Publication Date: 20260505
Application Date: 20260407

Claims (10)

1. A hierarchical alignment method for a multi-modal awareness dataset of a soft manipulator, comprising: S1, quantifying the noise level of each mode in a multi-mode sensing data set, calculating the data reliability of the corresponding mode based on the noise level of each mode, and calculating the comprehensive reliability of each mode pair based on the prior weight of the mode pair and the data reliability of each mode; S2, distributing differentiated temperature coefficients for different modes based on comprehensive reliability of each mode pair and a learnable self-adaptive adjustment coefficient, calculating contrast learning loss based on a perception feature vector extracted by a feature extractor of each mode for perception data of each mode corresponding to each sample and the temperature coefficient of the different mode pair, and adjusting the feature extractor of each mode and the self-adaptive adjustment coefficient based on the contrast learning loss, wherein the self-adaptive adjustment coefficient can meet the conditions that the higher the comprehensive reliability of any mode pair is and the lower the temperature coefficient is, extracting a perception feature vector of each mode corresponding to each sample based on the feature extractor of each mode after training convergence, and calculating a cross-mode average vector of the perception feature vector of each mode corresponding to each sample as a reference center of a corresponding sample; And S3, calculating intra-class alignment loss and center protection loss based on the perceptual feature vector of each mode corresponding to each sample extracted by the feature extractor of each mode and the reference center of the corresponding sample, so as to finely adjust the feature extractor of each mode based on the intra-class alignment loss and the center protection loss, wherein the intra-class alignment loss is used for restraining the perceptual feature vector of each mode corresponding to each sample from shrinking towards the reference center of the corresponding sample, the center protection loss is used for restraining the actual center of the perceptual feature vector of each mode corresponding to each sample from deviating from the reference center of the corresponding sample, and after training convergence, the perceptual feature vector extracted by the feature extractor of each mode can meet the inter-mode alignment requirement.

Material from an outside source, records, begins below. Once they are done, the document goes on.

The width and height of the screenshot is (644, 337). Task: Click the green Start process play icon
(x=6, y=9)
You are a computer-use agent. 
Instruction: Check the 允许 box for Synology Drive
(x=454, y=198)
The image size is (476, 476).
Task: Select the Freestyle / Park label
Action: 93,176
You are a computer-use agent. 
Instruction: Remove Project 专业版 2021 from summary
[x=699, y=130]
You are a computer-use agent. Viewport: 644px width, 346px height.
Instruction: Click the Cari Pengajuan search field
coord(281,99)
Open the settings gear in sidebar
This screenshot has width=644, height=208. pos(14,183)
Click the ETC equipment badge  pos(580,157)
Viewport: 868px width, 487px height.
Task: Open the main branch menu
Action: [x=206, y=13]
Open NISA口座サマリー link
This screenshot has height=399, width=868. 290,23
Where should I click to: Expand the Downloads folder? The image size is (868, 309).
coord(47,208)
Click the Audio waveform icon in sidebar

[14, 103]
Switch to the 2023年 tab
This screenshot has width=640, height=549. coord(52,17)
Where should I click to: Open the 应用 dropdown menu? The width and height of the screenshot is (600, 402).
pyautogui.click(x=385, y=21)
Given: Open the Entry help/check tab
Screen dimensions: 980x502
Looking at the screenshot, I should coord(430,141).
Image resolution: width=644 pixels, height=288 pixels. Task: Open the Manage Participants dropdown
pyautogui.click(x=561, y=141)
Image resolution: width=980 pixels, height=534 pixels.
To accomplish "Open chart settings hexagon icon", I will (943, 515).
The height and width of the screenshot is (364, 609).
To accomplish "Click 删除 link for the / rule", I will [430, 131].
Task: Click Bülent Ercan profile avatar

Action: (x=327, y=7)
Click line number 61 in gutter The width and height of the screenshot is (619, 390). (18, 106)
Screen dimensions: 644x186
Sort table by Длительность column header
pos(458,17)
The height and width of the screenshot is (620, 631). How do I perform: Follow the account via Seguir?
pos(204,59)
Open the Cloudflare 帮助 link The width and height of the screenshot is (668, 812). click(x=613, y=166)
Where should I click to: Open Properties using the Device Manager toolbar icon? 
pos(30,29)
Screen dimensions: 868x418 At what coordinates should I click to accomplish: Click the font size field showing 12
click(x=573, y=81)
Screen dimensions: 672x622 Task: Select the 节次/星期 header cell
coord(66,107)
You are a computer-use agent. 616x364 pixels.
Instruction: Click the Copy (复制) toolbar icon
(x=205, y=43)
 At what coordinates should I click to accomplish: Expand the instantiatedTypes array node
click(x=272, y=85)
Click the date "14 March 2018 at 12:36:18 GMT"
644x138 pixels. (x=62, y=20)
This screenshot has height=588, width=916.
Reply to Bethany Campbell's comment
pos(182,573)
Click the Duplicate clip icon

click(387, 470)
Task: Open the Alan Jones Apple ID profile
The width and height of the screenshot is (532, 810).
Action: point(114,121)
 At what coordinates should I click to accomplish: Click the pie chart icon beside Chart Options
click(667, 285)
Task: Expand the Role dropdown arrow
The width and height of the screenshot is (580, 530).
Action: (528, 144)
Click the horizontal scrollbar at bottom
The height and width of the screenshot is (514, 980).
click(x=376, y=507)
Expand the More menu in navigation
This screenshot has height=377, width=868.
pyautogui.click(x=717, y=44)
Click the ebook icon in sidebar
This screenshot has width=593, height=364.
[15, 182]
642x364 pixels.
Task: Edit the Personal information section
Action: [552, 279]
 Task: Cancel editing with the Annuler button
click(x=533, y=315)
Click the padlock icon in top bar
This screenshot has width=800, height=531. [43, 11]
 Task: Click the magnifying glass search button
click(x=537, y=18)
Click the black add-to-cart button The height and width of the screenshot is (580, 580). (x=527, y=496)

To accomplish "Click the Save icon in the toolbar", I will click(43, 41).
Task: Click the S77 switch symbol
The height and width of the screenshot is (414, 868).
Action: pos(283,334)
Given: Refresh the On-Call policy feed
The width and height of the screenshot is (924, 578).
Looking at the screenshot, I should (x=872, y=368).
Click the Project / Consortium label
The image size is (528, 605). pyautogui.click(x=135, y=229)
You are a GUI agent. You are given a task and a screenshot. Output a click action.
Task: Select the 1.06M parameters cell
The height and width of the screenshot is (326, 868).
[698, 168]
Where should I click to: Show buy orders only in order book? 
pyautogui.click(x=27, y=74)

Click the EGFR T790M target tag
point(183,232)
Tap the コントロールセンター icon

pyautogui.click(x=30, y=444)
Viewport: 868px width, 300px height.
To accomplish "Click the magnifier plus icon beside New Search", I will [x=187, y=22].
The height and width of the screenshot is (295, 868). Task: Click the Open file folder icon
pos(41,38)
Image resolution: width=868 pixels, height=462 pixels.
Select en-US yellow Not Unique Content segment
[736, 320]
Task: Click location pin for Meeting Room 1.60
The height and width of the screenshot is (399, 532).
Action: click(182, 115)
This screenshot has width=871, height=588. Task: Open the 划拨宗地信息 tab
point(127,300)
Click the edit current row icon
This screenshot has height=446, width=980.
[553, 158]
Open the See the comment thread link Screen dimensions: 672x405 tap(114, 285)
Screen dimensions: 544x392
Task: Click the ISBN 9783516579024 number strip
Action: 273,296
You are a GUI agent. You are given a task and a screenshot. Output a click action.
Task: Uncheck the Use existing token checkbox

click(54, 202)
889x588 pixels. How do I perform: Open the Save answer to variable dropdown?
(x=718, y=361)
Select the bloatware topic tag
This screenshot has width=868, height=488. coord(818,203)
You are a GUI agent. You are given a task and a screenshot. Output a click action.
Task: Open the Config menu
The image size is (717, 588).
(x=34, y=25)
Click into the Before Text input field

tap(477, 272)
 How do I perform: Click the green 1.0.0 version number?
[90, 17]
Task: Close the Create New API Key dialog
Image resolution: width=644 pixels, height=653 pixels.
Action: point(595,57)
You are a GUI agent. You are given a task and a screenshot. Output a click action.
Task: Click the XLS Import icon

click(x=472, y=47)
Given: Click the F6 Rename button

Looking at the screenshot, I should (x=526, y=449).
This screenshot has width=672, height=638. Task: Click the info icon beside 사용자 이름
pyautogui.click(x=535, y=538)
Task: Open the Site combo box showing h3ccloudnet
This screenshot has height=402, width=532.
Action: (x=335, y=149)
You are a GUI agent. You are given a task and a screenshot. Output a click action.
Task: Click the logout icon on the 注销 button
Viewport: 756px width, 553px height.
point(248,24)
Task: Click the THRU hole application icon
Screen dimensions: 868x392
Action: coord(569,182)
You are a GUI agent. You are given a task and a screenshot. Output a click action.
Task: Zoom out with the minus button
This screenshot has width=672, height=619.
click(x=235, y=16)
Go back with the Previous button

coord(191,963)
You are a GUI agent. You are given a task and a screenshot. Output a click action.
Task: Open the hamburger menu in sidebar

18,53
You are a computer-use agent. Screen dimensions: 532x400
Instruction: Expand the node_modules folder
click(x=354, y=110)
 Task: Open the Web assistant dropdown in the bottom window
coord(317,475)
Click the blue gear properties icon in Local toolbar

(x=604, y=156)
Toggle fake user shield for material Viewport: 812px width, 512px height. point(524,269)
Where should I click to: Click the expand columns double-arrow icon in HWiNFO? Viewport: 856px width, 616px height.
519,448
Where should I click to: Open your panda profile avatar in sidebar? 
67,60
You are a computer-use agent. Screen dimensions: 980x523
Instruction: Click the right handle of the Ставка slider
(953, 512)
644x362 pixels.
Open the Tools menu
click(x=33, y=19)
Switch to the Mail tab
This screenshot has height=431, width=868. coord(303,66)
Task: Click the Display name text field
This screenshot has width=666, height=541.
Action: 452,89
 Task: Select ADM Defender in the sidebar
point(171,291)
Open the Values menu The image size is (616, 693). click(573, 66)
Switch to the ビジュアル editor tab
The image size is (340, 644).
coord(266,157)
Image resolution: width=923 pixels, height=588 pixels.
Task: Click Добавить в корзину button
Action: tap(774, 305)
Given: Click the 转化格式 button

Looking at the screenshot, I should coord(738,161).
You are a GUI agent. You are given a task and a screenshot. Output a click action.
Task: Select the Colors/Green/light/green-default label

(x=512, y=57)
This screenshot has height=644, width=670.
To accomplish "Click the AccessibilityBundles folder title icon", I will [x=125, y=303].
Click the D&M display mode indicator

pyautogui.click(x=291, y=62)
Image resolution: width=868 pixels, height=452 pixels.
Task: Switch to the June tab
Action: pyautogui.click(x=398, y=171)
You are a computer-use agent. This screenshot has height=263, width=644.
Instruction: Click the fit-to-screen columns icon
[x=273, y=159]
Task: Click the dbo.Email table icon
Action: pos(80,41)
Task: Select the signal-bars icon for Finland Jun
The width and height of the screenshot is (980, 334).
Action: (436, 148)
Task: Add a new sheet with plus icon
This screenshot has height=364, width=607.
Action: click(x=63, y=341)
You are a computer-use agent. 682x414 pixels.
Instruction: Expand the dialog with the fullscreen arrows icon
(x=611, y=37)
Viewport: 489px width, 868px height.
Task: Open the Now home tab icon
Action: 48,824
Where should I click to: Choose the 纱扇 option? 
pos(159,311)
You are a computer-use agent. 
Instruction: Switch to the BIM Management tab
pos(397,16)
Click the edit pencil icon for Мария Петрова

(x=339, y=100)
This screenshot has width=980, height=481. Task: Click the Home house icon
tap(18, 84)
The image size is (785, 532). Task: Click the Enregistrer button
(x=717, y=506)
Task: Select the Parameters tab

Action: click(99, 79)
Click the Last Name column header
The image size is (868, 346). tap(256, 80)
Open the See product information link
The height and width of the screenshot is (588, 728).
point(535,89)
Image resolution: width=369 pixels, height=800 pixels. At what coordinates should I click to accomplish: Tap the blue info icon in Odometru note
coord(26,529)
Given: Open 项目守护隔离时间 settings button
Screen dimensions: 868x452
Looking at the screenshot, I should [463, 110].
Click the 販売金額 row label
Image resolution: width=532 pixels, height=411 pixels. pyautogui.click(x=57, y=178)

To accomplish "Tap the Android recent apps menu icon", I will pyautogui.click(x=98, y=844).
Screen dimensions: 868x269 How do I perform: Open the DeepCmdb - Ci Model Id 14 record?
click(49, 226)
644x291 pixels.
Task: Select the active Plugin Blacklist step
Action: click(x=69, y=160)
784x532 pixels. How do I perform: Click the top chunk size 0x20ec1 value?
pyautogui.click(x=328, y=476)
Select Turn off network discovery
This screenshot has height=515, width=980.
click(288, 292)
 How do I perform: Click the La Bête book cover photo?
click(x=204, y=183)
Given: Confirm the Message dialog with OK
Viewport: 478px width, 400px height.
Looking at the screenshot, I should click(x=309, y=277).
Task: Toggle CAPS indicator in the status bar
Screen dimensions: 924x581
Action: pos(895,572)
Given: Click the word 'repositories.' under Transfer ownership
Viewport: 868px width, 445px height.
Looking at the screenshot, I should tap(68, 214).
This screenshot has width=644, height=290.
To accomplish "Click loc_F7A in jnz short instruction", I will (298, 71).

2. The method of hierarchical alignment of a soft manipulator multimodal perception dataset of claim 1, wherein the intra-class alignment loss is calculated based on the formula: Wherein, the For the intra-class alignment loss, B is the number of samples in the current training batch, M is the number of modalities, For the perceptual feature vector of sample i corresponding to modality m, Is the reference center of sample i; The more concentrated the collision score of the sample i, and the feature similarity of the sample i corresponding to different modality pairs, The higher the feature similarity of the sample i corresponding to any mode pair is obtained by scaling the temperature coefficient of the mode pair based on the cosine similarity between the sensing feature vectors of the sample i corresponding to the two modes in the mode pair.
3. The method for hierarchical alignment of multi-modal awareness datasets of a soft manipulator of claim 2, wherein the collision score of any one sample i Is calculated based on the following formula: Wherein, the As a function of the Sigmoid, For a learnable rule weight, K is the number of fuzzy rules, Is a scaling factor; Wherein, the For an activation threshold; The activation weight of the kth fuzzy rule corresponding to the sample i is given; To pair(s) Performing the filtered activation weight; wherein R is the number of modal pairs; For the membership degree of sample i corresponding to the kth fuzzy rule, Feature similarity vectors corresponding to different modality pairs for sample i; Feature similarity of the sample i corresponding to the r-th modality pair; And Is a learnable parameter for controlling the center position and width of the membership function.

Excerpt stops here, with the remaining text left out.